Supplied records>
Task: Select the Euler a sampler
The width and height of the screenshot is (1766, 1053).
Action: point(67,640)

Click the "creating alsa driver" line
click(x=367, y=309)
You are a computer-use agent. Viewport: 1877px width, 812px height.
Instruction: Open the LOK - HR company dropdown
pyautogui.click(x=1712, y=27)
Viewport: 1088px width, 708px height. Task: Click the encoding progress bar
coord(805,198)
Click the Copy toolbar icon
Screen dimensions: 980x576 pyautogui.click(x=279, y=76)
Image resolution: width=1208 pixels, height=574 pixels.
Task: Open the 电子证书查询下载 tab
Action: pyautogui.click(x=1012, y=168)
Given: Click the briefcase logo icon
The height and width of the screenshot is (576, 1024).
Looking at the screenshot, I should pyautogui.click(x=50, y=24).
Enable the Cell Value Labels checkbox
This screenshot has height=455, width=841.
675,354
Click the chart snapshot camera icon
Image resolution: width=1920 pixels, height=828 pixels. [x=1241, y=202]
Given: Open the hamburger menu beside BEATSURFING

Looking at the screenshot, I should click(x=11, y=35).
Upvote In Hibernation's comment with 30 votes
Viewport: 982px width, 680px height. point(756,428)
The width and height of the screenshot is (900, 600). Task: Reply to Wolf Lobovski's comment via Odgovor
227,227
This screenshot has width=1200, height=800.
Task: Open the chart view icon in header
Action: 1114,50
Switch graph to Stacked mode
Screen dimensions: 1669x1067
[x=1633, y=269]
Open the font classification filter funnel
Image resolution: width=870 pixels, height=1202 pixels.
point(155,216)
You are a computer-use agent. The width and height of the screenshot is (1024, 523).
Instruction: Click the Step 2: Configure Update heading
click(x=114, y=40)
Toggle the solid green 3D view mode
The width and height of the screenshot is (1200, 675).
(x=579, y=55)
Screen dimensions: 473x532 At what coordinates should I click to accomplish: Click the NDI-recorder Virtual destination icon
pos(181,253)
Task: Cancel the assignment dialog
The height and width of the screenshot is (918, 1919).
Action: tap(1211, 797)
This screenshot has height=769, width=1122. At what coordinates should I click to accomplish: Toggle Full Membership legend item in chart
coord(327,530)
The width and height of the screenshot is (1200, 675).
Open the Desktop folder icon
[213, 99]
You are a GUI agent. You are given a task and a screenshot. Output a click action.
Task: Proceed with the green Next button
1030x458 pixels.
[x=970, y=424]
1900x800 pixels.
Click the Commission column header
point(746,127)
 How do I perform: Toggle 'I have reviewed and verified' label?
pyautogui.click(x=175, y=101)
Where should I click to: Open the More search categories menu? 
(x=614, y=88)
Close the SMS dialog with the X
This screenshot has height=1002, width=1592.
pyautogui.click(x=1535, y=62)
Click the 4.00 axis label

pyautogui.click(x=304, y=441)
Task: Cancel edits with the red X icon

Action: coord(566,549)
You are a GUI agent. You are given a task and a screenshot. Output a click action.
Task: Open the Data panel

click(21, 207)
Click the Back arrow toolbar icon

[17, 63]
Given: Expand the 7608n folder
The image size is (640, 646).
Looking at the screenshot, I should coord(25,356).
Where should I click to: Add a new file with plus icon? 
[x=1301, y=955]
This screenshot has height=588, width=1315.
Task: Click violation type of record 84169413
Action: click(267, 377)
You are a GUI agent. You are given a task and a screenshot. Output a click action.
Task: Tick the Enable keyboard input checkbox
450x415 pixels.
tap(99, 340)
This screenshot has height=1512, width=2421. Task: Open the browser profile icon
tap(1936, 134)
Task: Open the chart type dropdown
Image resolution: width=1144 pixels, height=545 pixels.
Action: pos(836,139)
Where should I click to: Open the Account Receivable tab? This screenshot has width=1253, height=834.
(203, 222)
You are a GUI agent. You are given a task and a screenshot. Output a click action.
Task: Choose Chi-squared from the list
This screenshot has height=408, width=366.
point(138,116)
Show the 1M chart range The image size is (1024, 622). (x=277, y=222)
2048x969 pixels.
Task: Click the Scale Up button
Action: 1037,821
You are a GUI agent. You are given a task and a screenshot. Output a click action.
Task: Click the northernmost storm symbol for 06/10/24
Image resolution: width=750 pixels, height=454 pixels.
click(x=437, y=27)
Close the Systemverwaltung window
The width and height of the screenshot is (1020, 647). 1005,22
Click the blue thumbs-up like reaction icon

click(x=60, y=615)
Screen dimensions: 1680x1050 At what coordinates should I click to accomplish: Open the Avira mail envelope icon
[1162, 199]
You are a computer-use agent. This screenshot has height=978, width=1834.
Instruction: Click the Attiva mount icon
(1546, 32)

Activity> Retype the records above in full, with no differences.

The answer>
Task: Select the Euler a sampler
The width and height of the screenshot is (1766, 1053).
Action: point(67,640)

Click the "creating alsa driver" line
click(x=367, y=309)
You are a computer-use agent. Viewport: 1877px width, 812px height.
Instruction: Open the LOK - HR company dropdown
pyautogui.click(x=1712, y=27)
Viewport: 1088px width, 708px height. Task: Click the encoding progress bar
coord(805,198)
Click the Copy toolbar icon
Screen dimensions: 980x576 pyautogui.click(x=279, y=76)
Image resolution: width=1208 pixels, height=574 pixels.
Task: Open the 电子证书查询下载 tab
Action: pyautogui.click(x=1012, y=168)
Given: Click the briefcase logo icon
The height and width of the screenshot is (576, 1024).
Looking at the screenshot, I should pyautogui.click(x=50, y=24).
Enable the Cell Value Labels checkbox
This screenshot has height=455, width=841.
675,354
Click the chart snapshot camera icon
Image resolution: width=1920 pixels, height=828 pixels. [x=1241, y=202]
Given: Open the hamburger menu beside BEATSURFING

Looking at the screenshot, I should click(x=11, y=35).
Upvote In Hibernation's comment with 30 votes
Viewport: 982px width, 680px height. point(756,428)
The width and height of the screenshot is (900, 600). Task: Reply to Wolf Lobovski's comment via Odgovor
227,227
This screenshot has width=1200, height=800.
Task: Open the chart view icon in header
Action: 1114,50
Switch graph to Stacked mode
Screen dimensions: 1669x1067
[x=1633, y=269]
Open the font classification filter funnel
Image resolution: width=870 pixels, height=1202 pixels.
point(155,216)
You are a computer-use agent. The width and height of the screenshot is (1024, 523).
Instruction: Click the Step 2: Configure Update heading
click(x=114, y=40)
Toggle the solid green 3D view mode
The width and height of the screenshot is (1200, 675).
(x=579, y=55)
Screen dimensions: 473x532 At what coordinates should I click to accomplish: Click the NDI-recorder Virtual destination icon
pos(181,253)
Task: Cancel the assignment dialog
The height and width of the screenshot is (918, 1919).
Action: tap(1211, 797)
This screenshot has height=769, width=1122. At what coordinates should I click to accomplish: Toggle Full Membership legend item in chart
coord(327,530)
The width and height of the screenshot is (1200, 675).
Open the Desktop folder icon
[213, 99]
You are a GUI agent. You are given a task and a screenshot. Output a click action.
Task: Proceed with the green Next button
1030x458 pixels.
[x=970, y=424]
1900x800 pixels.
Click the Commission column header
point(746,127)
 How do I perform: Toggle 'I have reviewed and verified' label?
pyautogui.click(x=175, y=101)
Where should I click to: Open the More search categories menu? 
(x=614, y=88)
Close the SMS dialog with the X
This screenshot has height=1002, width=1592.
pyautogui.click(x=1535, y=62)
Click the 4.00 axis label

pyautogui.click(x=304, y=441)
Task: Cancel edits with the red X icon

Action: coord(566,549)
You are a GUI agent. You are given a task and a screenshot. Output a click action.
Task: Open the Data panel

click(21, 207)
Click the Back arrow toolbar icon

[17, 63]
Given: Expand the 7608n folder
The image size is (640, 646).
Looking at the screenshot, I should coord(25,356).
Where should I click to: Add a new file with plus icon? 
[x=1301, y=955]
This screenshot has height=588, width=1315.
Task: Click violation type of record 84169413
Action: click(267, 377)
You are a GUI agent. You are given a task and a screenshot. Output a click action.
Task: Tick the Enable keyboard input checkbox
450x415 pixels.
tap(99, 340)
This screenshot has height=1512, width=2421. Task: Open the browser profile icon
tap(1936, 134)
Task: Open the chart type dropdown
Image resolution: width=1144 pixels, height=545 pixels.
Action: pos(836,139)
Where should I click to: Open the Account Receivable tab? This screenshot has width=1253, height=834.
(203, 222)
You are a GUI agent. You are given a task and a screenshot. Output a click action.
Task: Choose Chi-squared from the list
This screenshot has height=408, width=366.
point(138,116)
Show the 1M chart range The image size is (1024, 622). (x=277, y=222)
2048x969 pixels.
Task: Click the Scale Up button
Action: 1037,821
You are a GUI agent. You are given a task and a screenshot. Output a click action.
Task: Click the northernmost storm symbol for 06/10/24
Image resolution: width=750 pixels, height=454 pixels.
click(x=437, y=27)
Close the Systemverwaltung window
The width and height of the screenshot is (1020, 647). 1005,22
Click the blue thumbs-up like reaction icon

click(x=60, y=615)
Screen dimensions: 1680x1050 At what coordinates should I click to accomplish: Open the Avira mail envelope icon
[1162, 199]
You are a computer-use agent. This screenshot has height=978, width=1834.
Instruction: Click the Attiva mount icon
(1546, 32)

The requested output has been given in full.